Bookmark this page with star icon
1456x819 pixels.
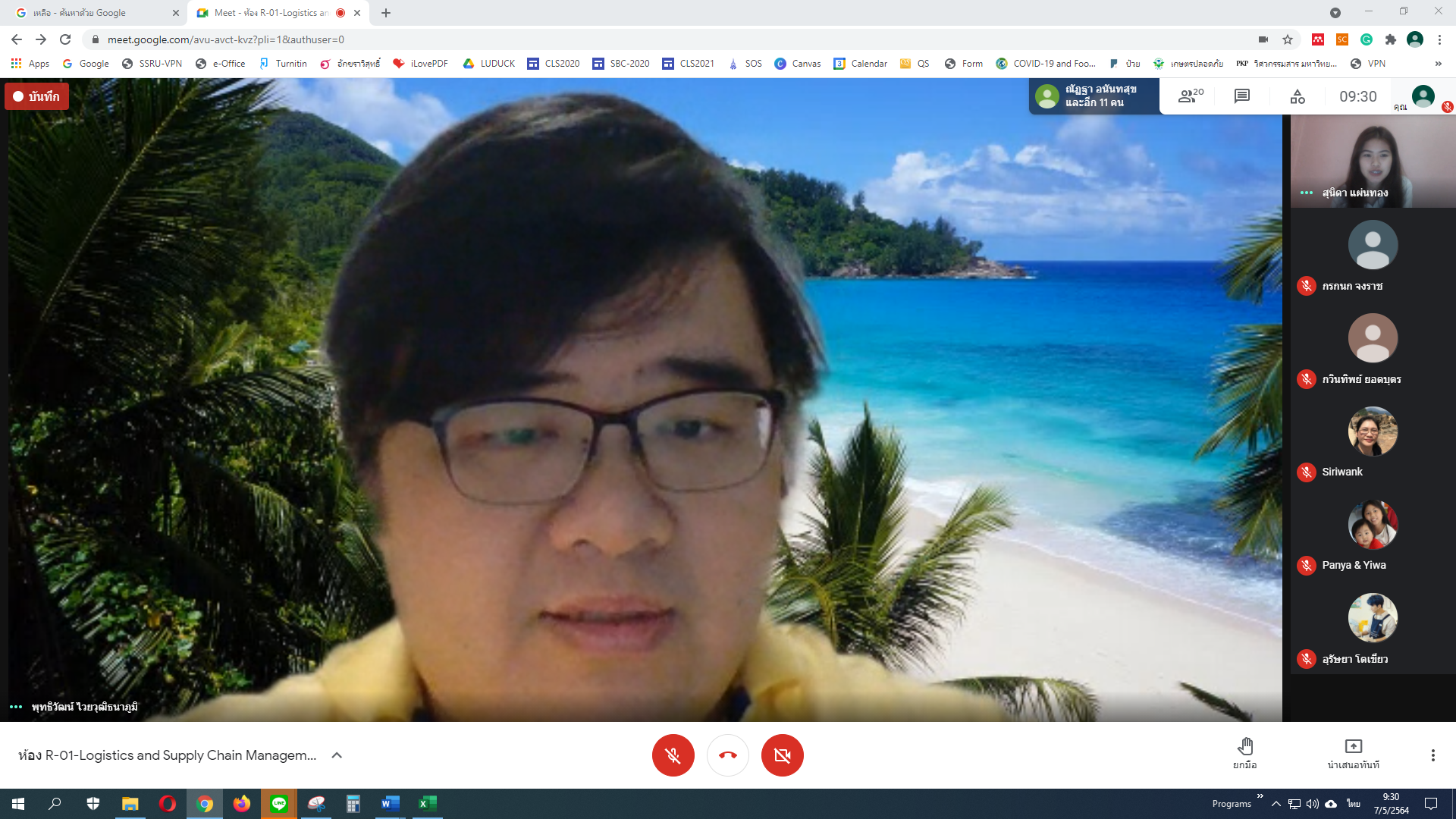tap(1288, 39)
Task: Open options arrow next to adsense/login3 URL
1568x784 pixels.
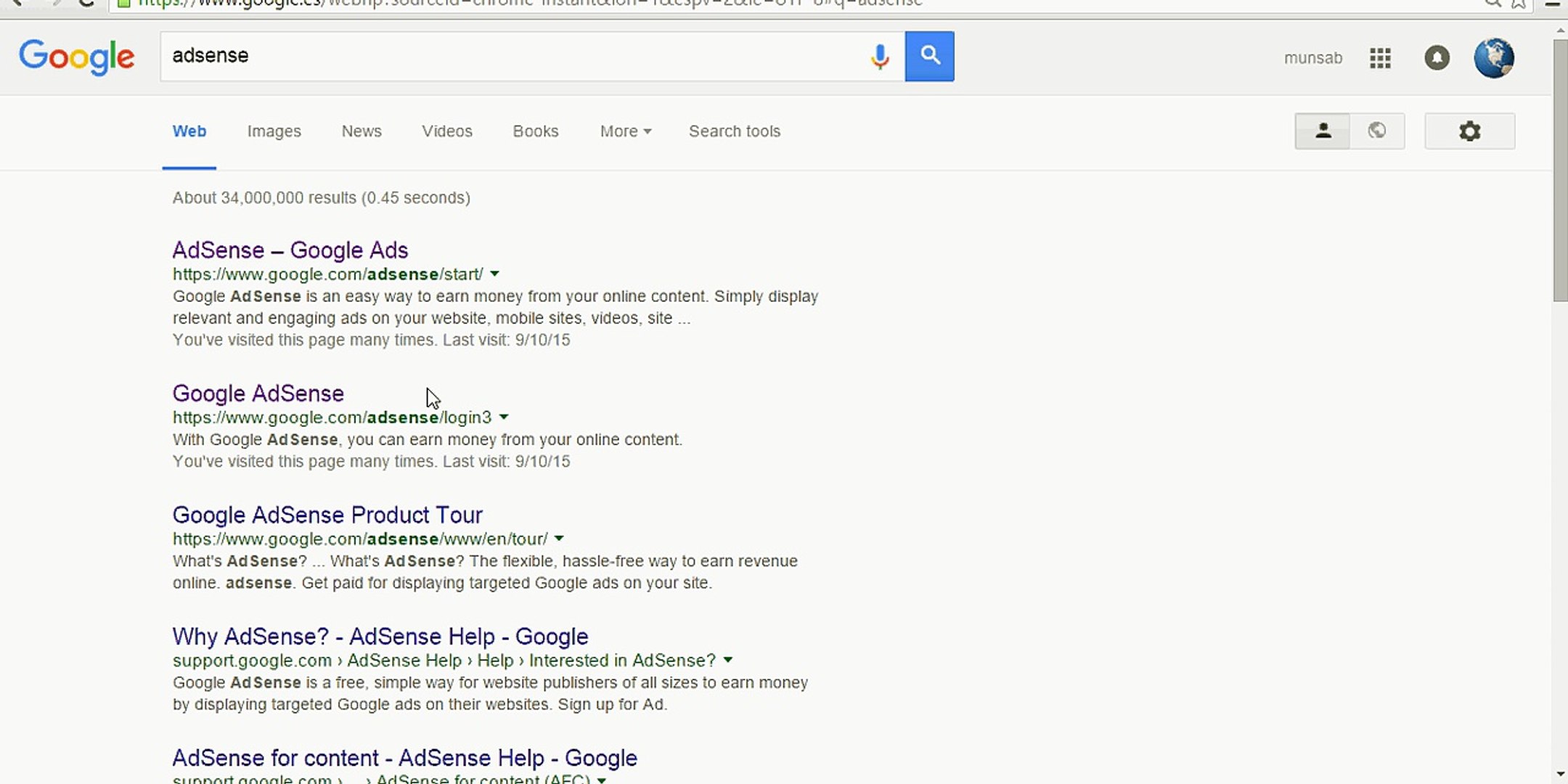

=======

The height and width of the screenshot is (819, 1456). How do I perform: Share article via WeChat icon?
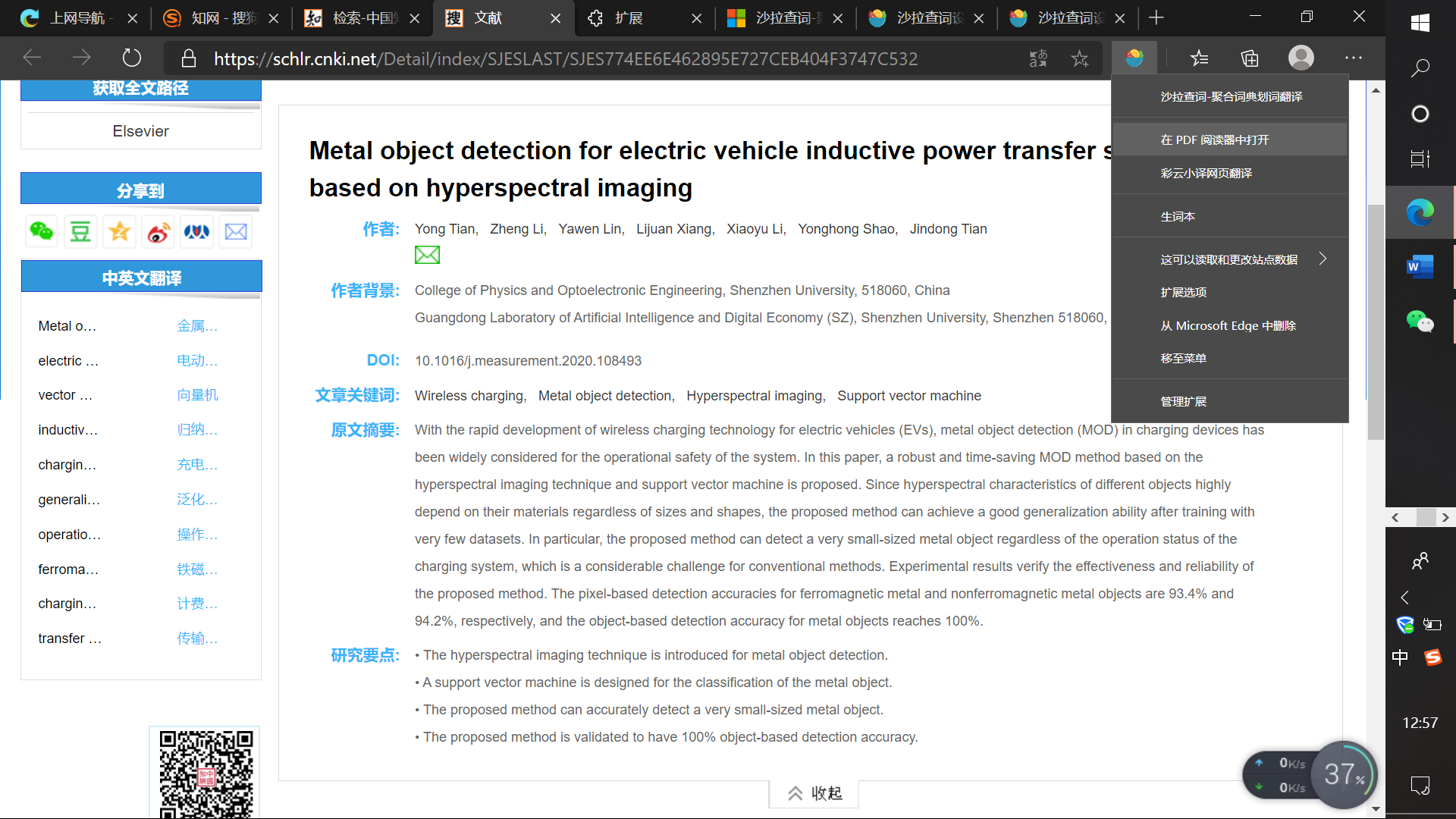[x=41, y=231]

=======

Referring to the material above, set down exactly the lines between the line with "Task: Open options" and the line with "1568x784 pixels.", inclusive, and no other lines.

• **Task result**
Task: Open options arrow next to adsense/login3 URL
1568x784 pixels.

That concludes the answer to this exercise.